The union for Halifax’s firefighters says that several stations in the region have no staff on duty because the teams are in training on Thursday.

Brendan Meagher, President of the Halifax Professional Fire Fighter Union, told CityNews in an interview that there are 10 fire trucks across the municipality from Sheet Harbour to Tantallon out of service.

There are only three stations across Halifax Regional Municipality that have more than one truck per station, meaning the majority of the 10 trucks out of service on May 22 are the only apparatus at the station.

“We have one station with three apparatus, an engine, the aerial and attack unit, that’s Highfield Park,” Meagher said. “All three of those apparatuses are involved with a training scenario for hazardous materials response today.”

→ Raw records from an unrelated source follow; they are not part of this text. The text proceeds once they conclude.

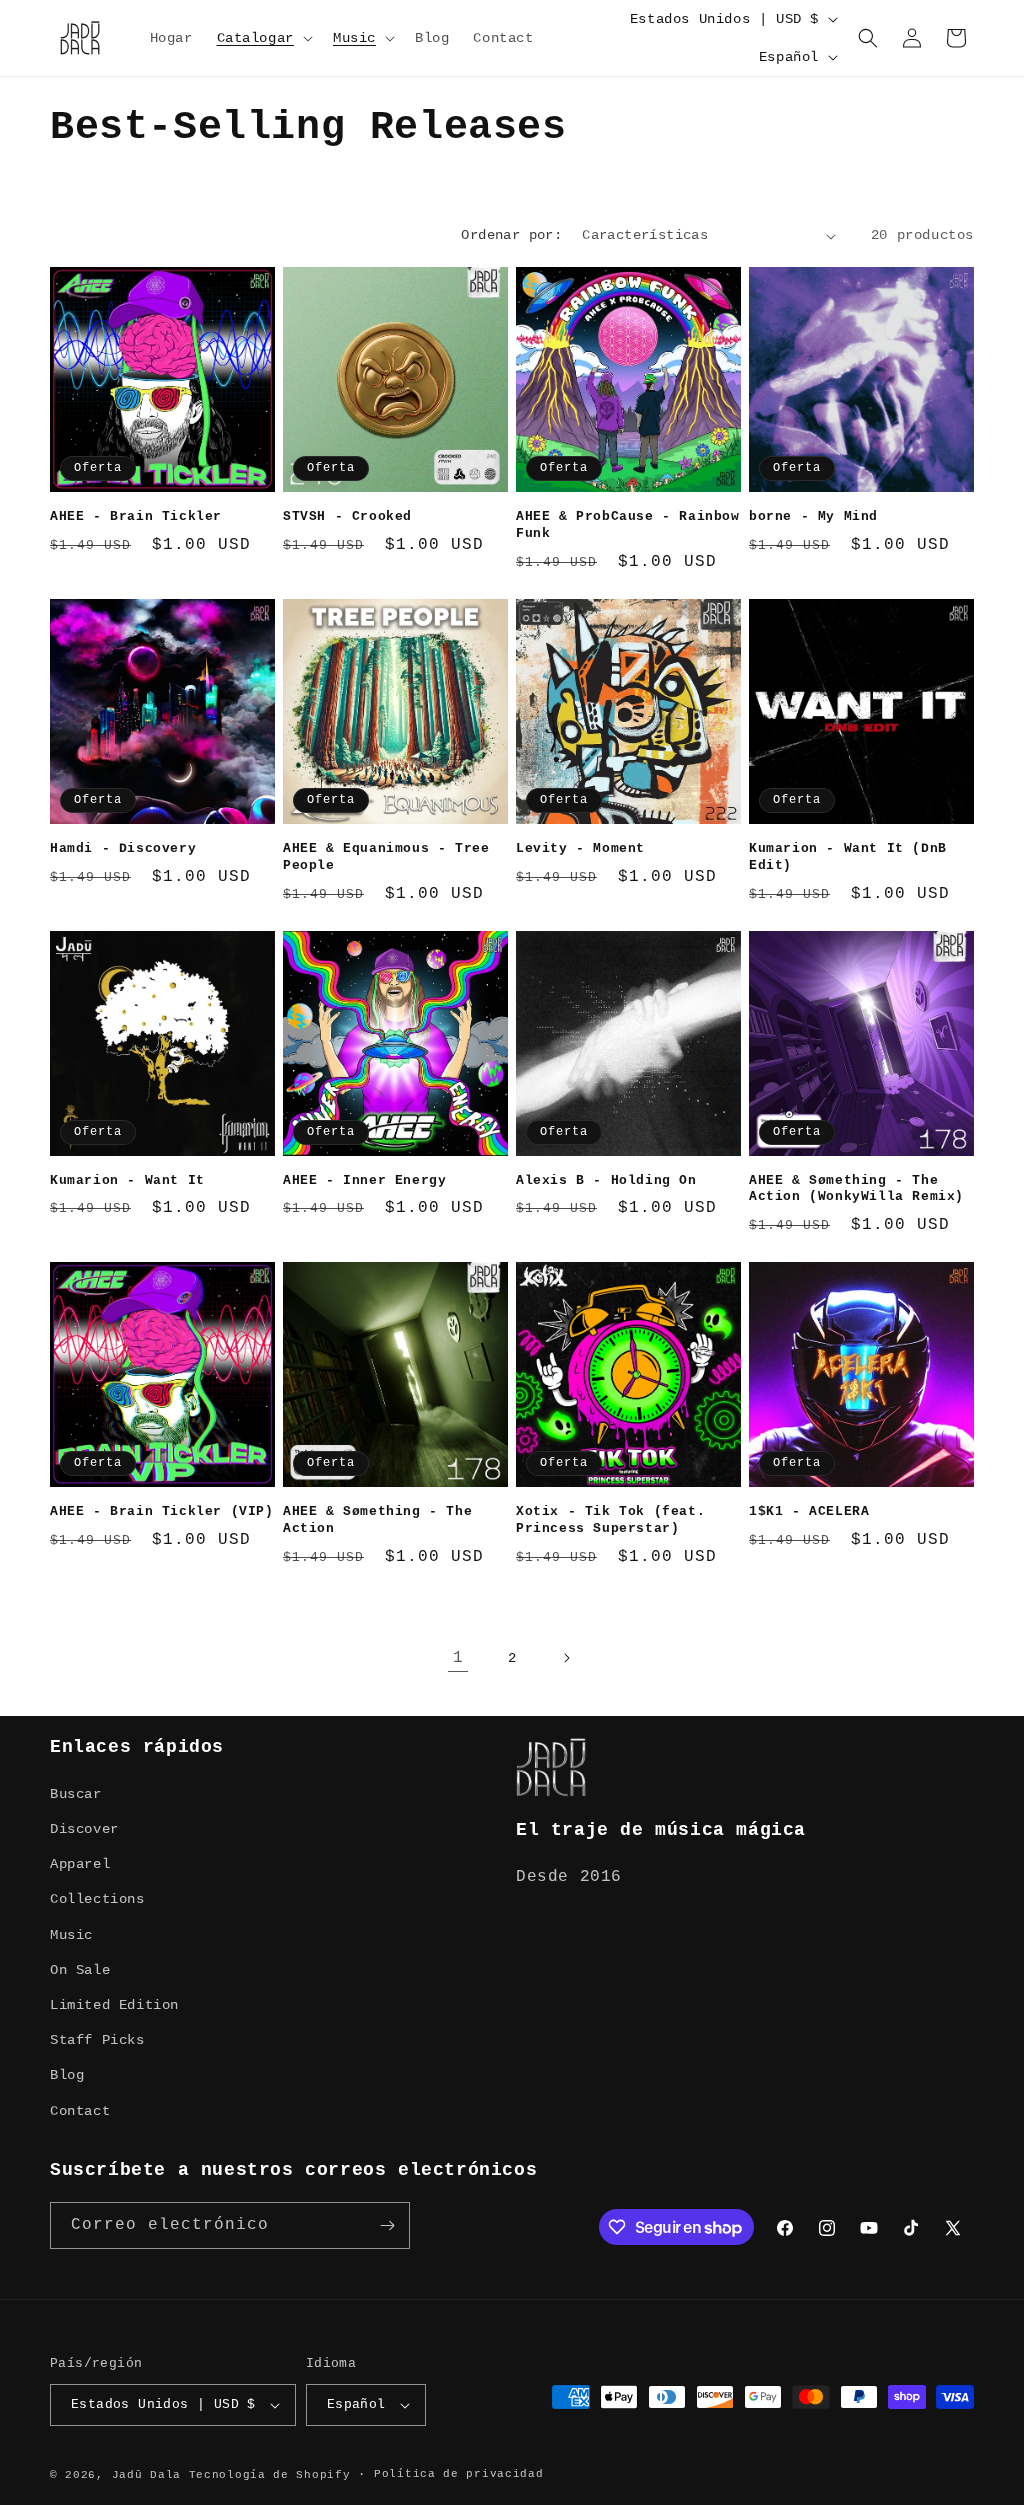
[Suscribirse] (387, 2225)
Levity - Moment (580, 848)
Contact (80, 2111)
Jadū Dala (146, 2475)
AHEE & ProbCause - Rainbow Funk (628, 525)
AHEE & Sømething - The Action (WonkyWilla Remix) (856, 1189)
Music (71, 1935)
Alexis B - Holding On (606, 1180)
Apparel (80, 1864)
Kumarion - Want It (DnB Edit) (848, 857)
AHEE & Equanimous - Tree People (386, 857)
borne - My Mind (813, 516)
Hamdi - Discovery (123, 848)
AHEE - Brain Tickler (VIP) (162, 1511)
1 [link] (458, 1658)
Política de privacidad (458, 2474)
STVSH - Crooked (347, 516)
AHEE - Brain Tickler (136, 516)
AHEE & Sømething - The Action (377, 1520)
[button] (263, 38)
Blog (67, 2075)
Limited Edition (114, 2005)
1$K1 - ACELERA (809, 1511)
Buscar (76, 1794)
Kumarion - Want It (127, 1180)
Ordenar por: (511, 235)
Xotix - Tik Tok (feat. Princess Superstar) (610, 1520)
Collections (97, 1899)
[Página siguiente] (566, 1658)
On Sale (80, 1970)
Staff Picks (97, 2040)
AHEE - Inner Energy (364, 1180)
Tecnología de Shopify (270, 2475)
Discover (84, 1829)
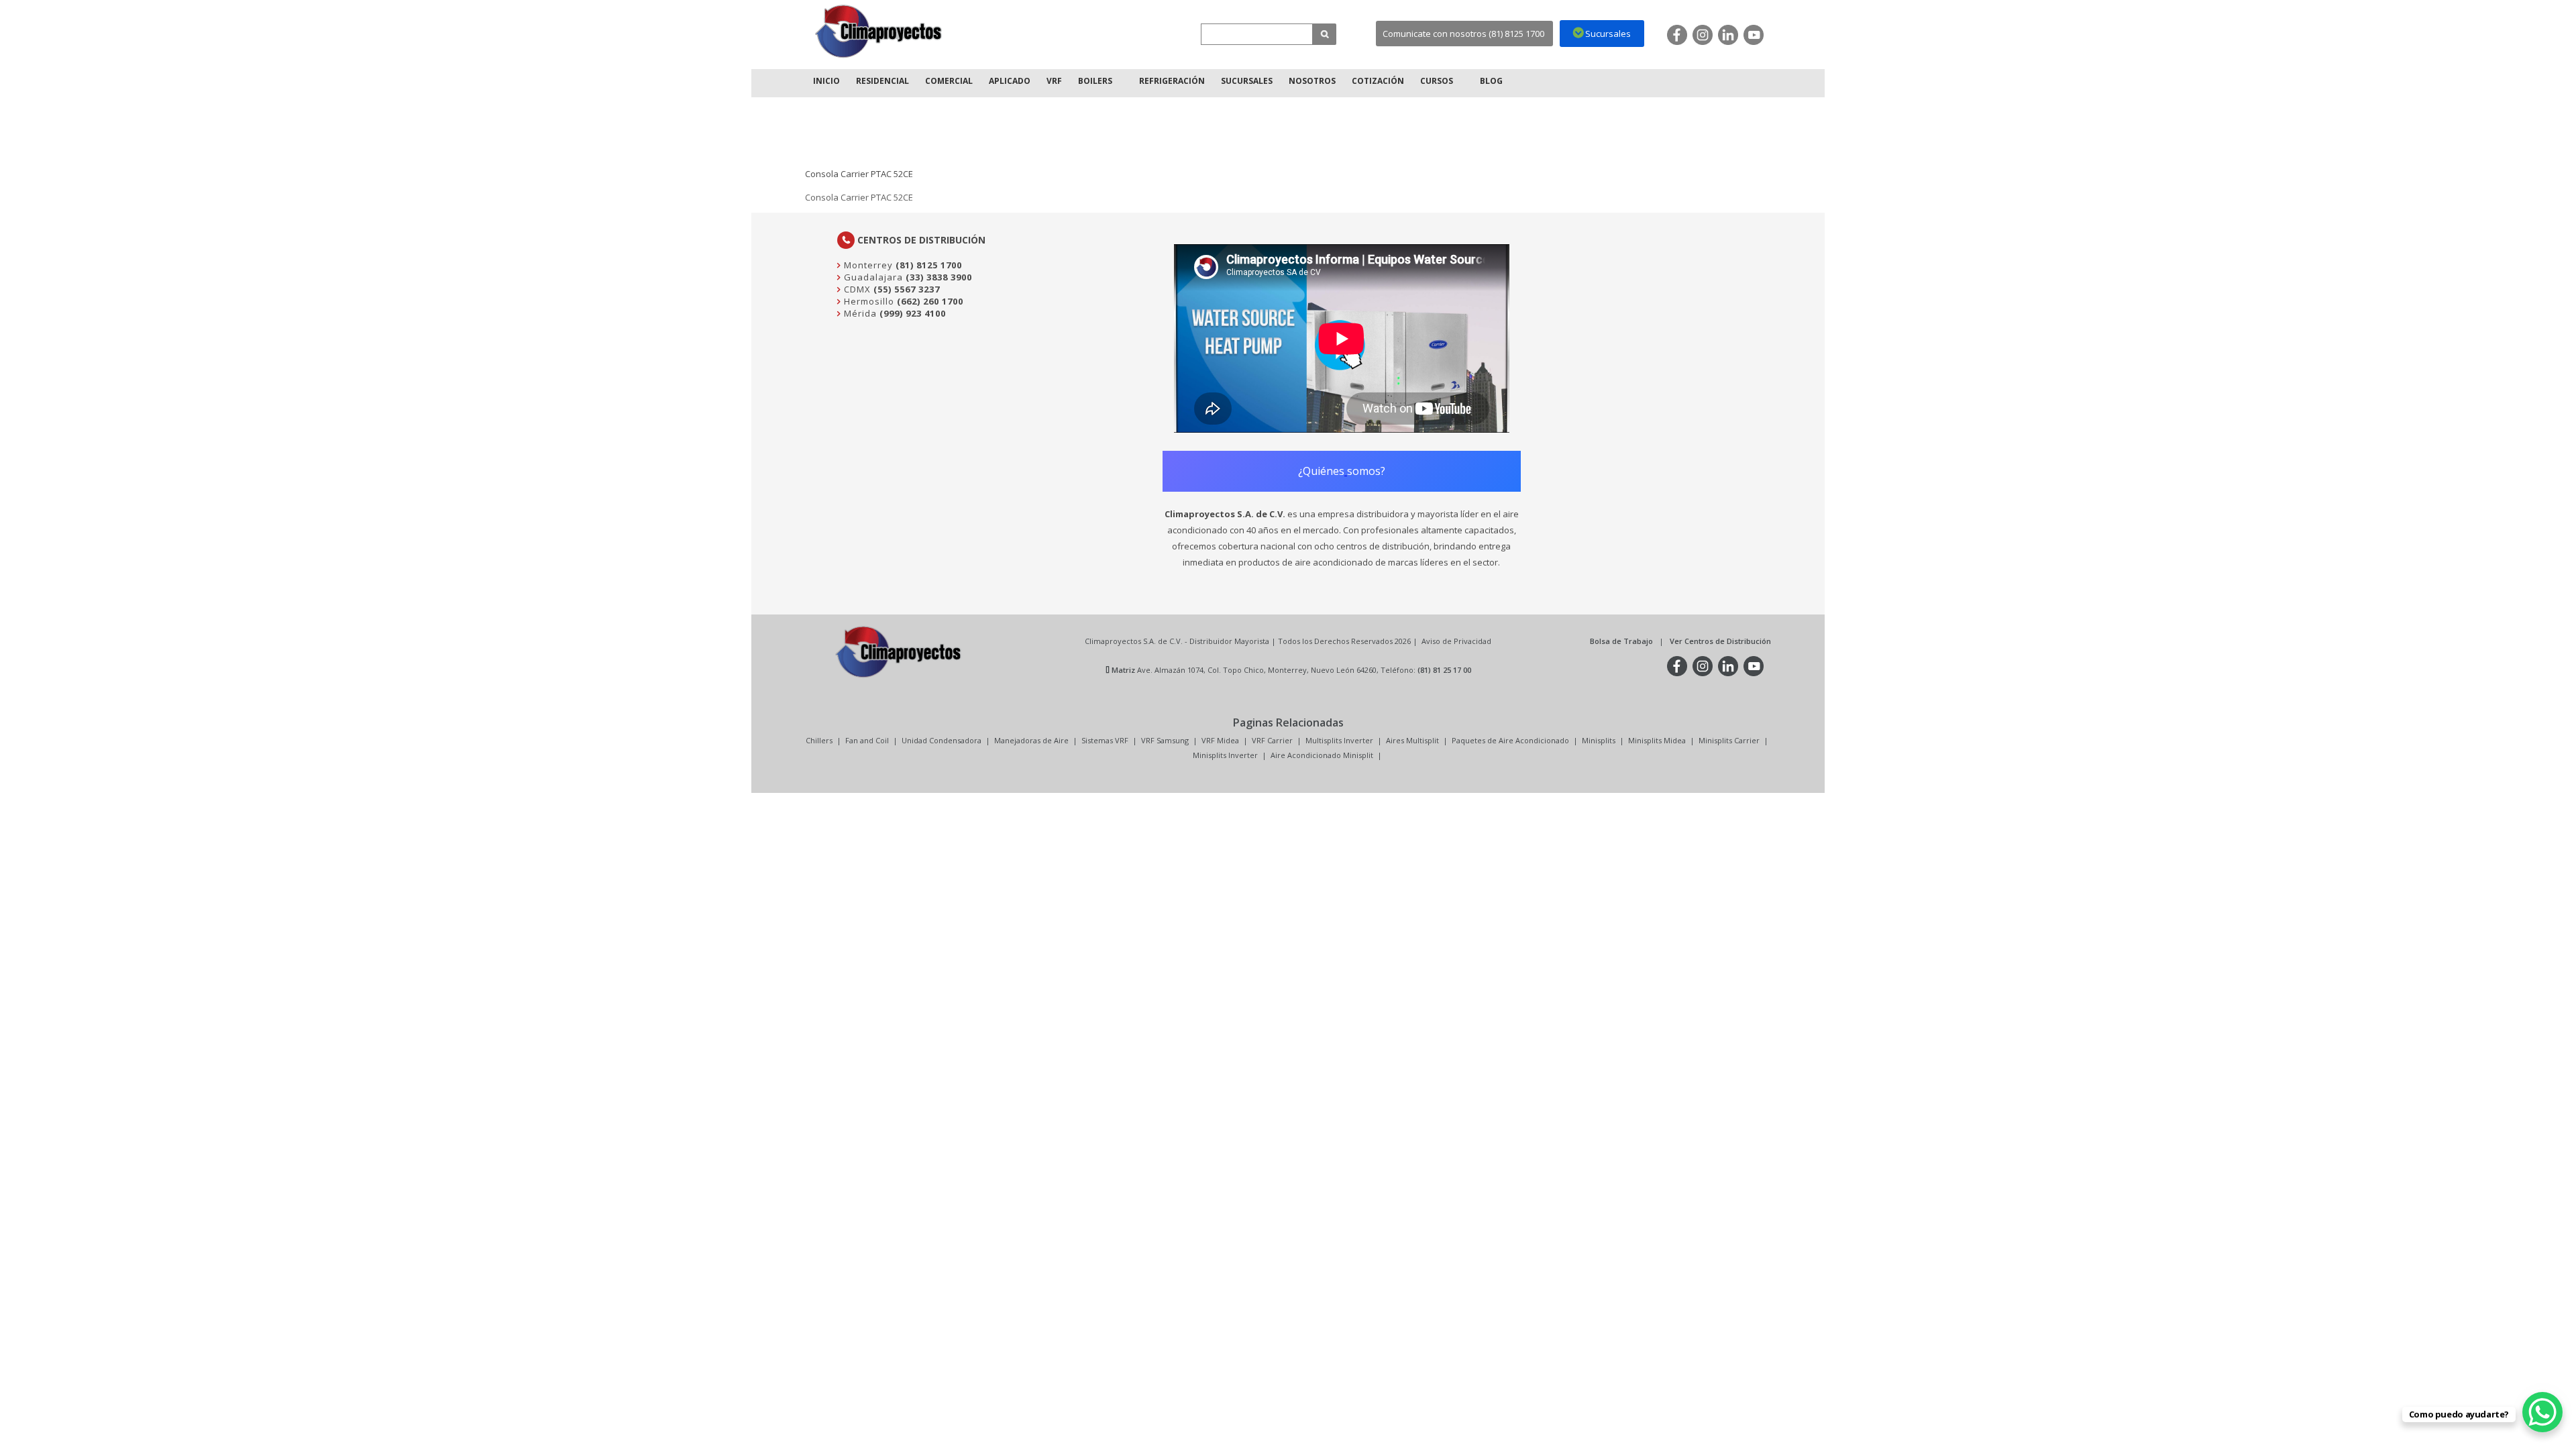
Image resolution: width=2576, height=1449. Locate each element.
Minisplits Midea (1657, 740)
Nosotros (1312, 81)
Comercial (949, 81)
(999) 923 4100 (912, 313)
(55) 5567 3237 (906, 289)
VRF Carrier (1272, 740)
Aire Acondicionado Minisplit (1322, 755)
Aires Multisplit (1412, 740)
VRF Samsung (1165, 740)
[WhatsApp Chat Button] (2542, 1412)
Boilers (1095, 81)
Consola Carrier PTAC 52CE (859, 174)
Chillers (819, 740)
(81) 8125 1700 (929, 265)
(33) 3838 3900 (939, 277)
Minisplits (1598, 740)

However, in case of an emergency, stations nearby in the city can respond, but the union says that would be “depleting the resources allocated for each community,” increasing response times for other situations if they were to happen.

In Halifax Regional Fire and Emergency’s strategic plan, one of its goals reads that it will “respond to our community needs in emergency or non-emergency situations with diligence.”

It continues to say, “We will strive for a response that consistently meets the standards our council and organization mandates with attention to detail and continuous improvement.”

Bedford has two engines (only one truck is in training); the rest, including Upper Sackville, Cowie Hill, Clayton Park, North End, Woodside and Fall River, have only one truck, which are all out of service.

???? Halifax Down 10 Fire Trucks ????

Today, 10 fire trucks are out of service or tied up in mandatory training—with no professional fire fighter backfill in place.

Unavailable units:
4E, 6E, 8 Tact, 11T, 45E, 15E, 5Q, 12E, 12A, 12 Tact

Halifax Professional Fire Fighters believe… pic.twitter.com/efBIfW7jgs

— Halifax Professional Fire Fighters (@hfxfirefighters) May 22, 2025

“So between the hazardous materials training and medical first responder recertification, we have 40 firefighters of 101 minimum (at training),” Meagher said.

This means roughly a third of firefighters are not on duty on May 22. The union is not advocating against training, Meagher said, they understand the need and want teams to work together in scenarios to better prepare them.

He noted that the union negotiated with the city to have “straight overtime” so that district chiefs, who control how stations are covered, could backfill teams without depleting response times.

“What our managers have chosen to do is take the savings and not backfill these stations with their members. We’ve asked them for years now to do this, and they keep rolling the dice,” Meagher said.

In the case of an emergency, district chiefs would pull crews from training, but that could “cause a great delay,” Meagher believes. The goal is for crews to respond with 14 firefighters in 11 minutes about 90 per cent of the time, Meagher said, this is happening only about 50 per cent of the time.

Normally, several teams train together, but Meagher said 10 trucks out of service is not common.

“The main concern is not even necessarily that 10 stations are doing training all together. It’s the fact that there is no backfilling at those stations to cover for those people,” he said. “We think it can be done much more responsibly…We think our employer should be calling in off-duty personnel to staff trucks in these stations that are engaged in the training.”

CityNews Halifax reached out to the District Chiefs on duty, but did not hear back before publication.